Der Begriff “Nießbrauch” stammt aus dem Lateinischen und bedeutet wörtlich übersetzt “Fruchtgenuss”. Nießbrauch ist ein Nutzungsrecht, bei dem eine Person das Recht hat, eine Sache, die einem anderen gehört, zu nutzen, ohne dessen Eigentum zu erwerben. Es ist eine Form der Dienstbarkeit und kann an einer Sache, einem Recht oder einem Vermögen bestellt werden. Der Nießbraucher hat das Recht, die Sache zu nutzen, zu verwalten oder zu vermieten. Das Nießbrauchrecht ist nicht verkäuflich oder vererbbar.  

Der Nießbrauch kann zeitlich befristet oder unbefristet sein. Ein befristeter Nießbrauch endet nach einer bestimmten Zeit oder einem bestimmten Ereignis, zum Beispiel wenn der Berechtigte ein bestimmtes Alter erreicht oder wieder heiratet. Ein unbefristeter Nießbrauch endet in der Regel mit dem Tod des Berechtigten.

Der Nießbrauch hat verschiedene Vorteile, wie zum Beispiel die Steuerersparnis bei der Schenkung oder die Sicherung des Wohnrechts auf Lebenszeit. Er hat aber auch Nachteile, wie zum Beispiel die Pflicht zur Erhaltung der Sache oder die Haftung für Schäden.  

Mit einem Nießbrauchrecht belastete Erbschaft

Wenn Sie eine Immobilie geerbt haben, die mit einem Nießbrauchrecht belastet ist, bedeutet das, dass Sie zwar der rechtliche Eigentümer sind, aber nicht das volle Nutzungsrecht haben. Der Nießbrauchberechtigte, oft der überlebende Ehepartner des Erblassers, hat das Recht, die Immobilie zu nutzen oder zu vermieten, solange er lebt. Sie als Erbe müssen das Nießbrauchrecht respektieren und können in der Regel die Immobilie nicht ohne die Zustimmung des Nießbrauchberechtigten neu belasten, da die Banken regelmäßig ihr Grundpfandrecht vorrangig abgesichert haben möchten. Der Nießbrauchberechtigte muss, soweit nichts anderes geregelt wurde, für die laufenden Kosten wie Strom, Wasser, Heizung, Grundsteuer und Gebäudeversicherung aufkommen wohingegen der Eigentümer nur die außerordentlichen Lasten, wie z. B. Erschließungskosten, zu tragen hat.

Das Nießbrauchrecht ist im Grundbuch eingetragen und wirkt auch gegenüber Dritten, die das Eigentum erwerben. Das heißt, wenn Sie die Immobilie verkaufen wollen, müssen Sie dem Käufer mitteilen, dass die Immobilie mit einem Nießbrauch belastet ist und dieser kann dann entscheiden, ob er die Immobilie mit dem Nießbrauchrecht kaufen will oder nicht . Der Wert der Immobilie wird durch das Nießbrauchrecht gemindert, da der Käufer nicht die volle Verfügungsgewalt hat.

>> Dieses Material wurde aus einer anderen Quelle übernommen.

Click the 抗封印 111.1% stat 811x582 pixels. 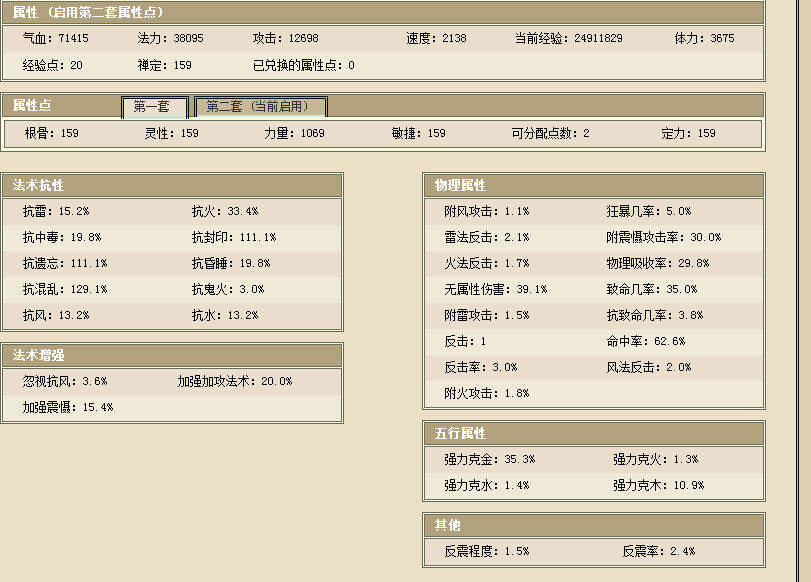[x=234, y=237]
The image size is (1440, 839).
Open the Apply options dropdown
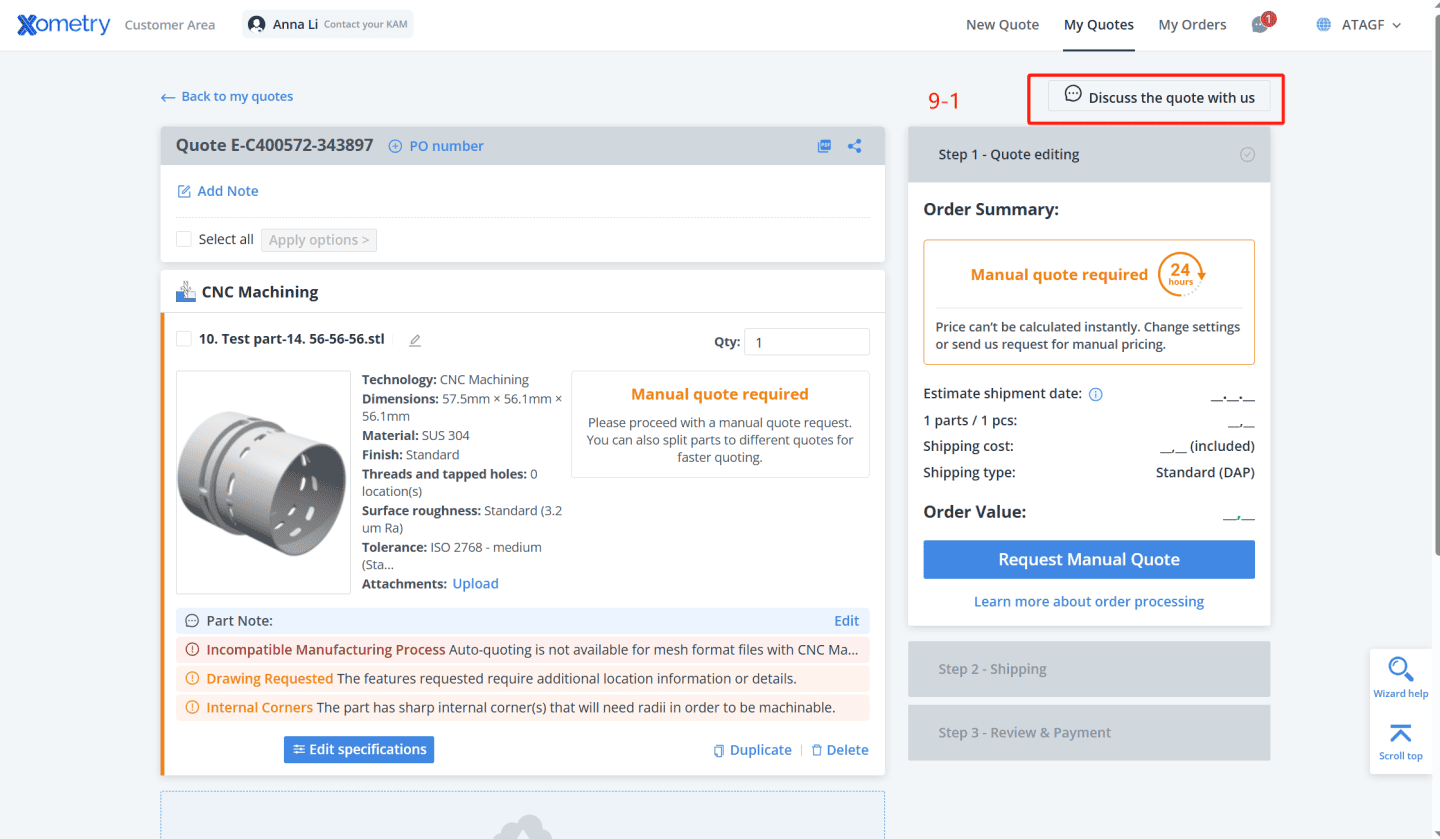(x=319, y=240)
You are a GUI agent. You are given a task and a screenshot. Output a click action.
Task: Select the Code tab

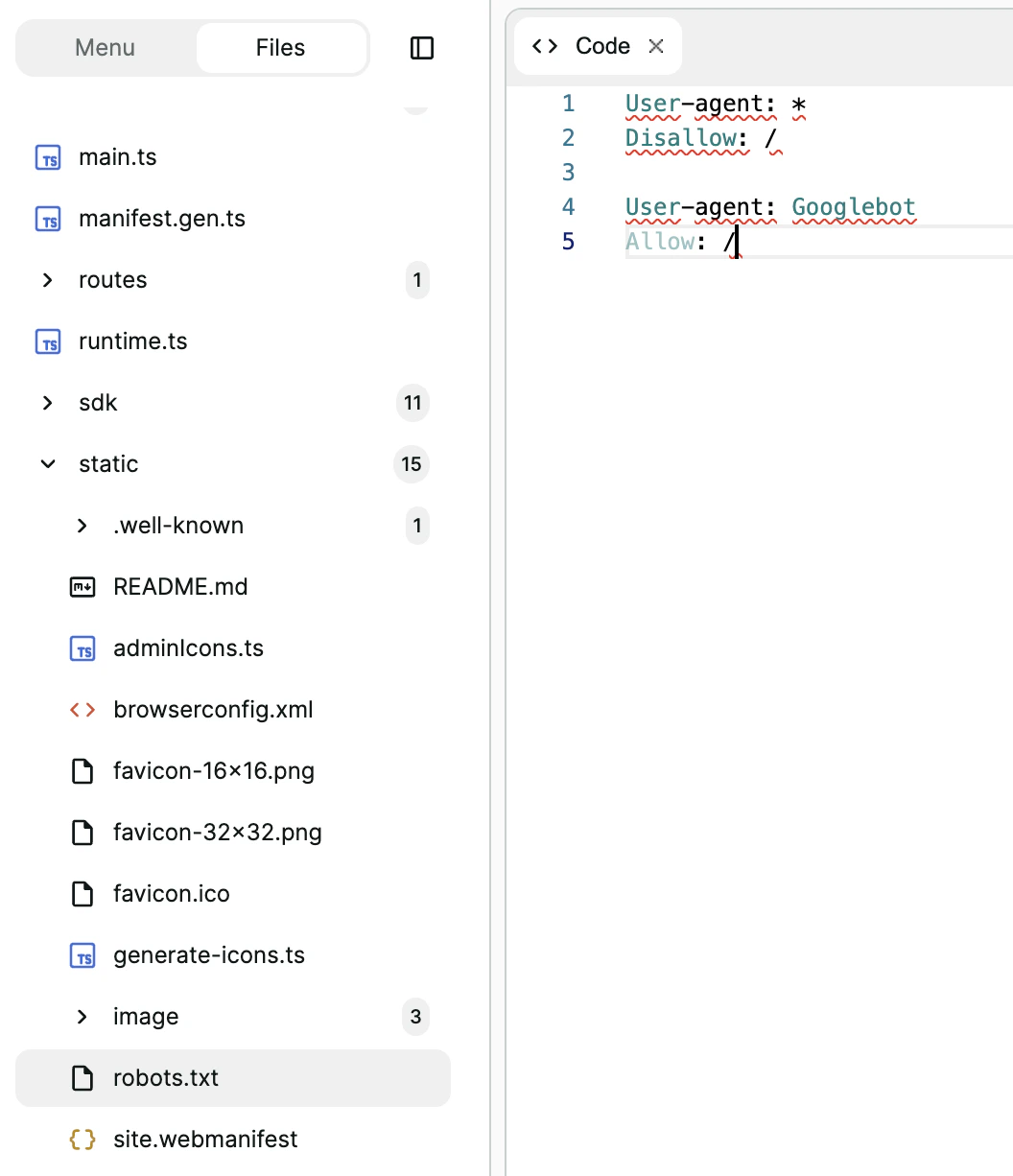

Das Nießbrauchrecht erlischt in der Regel mit dem Tod des Berechtigten. Dann können Sie als Erbe die Immobilie frei nutzen oder veräußern. In manchen Fällen kann das Nießbrauchrecht aber auch vorzeitig enden, zum Beispiel, wenn das Nießbrauchrecht auflösend bedingt oder befristet vereinbart wurde oder der Berechtigte das Recht aufgibt.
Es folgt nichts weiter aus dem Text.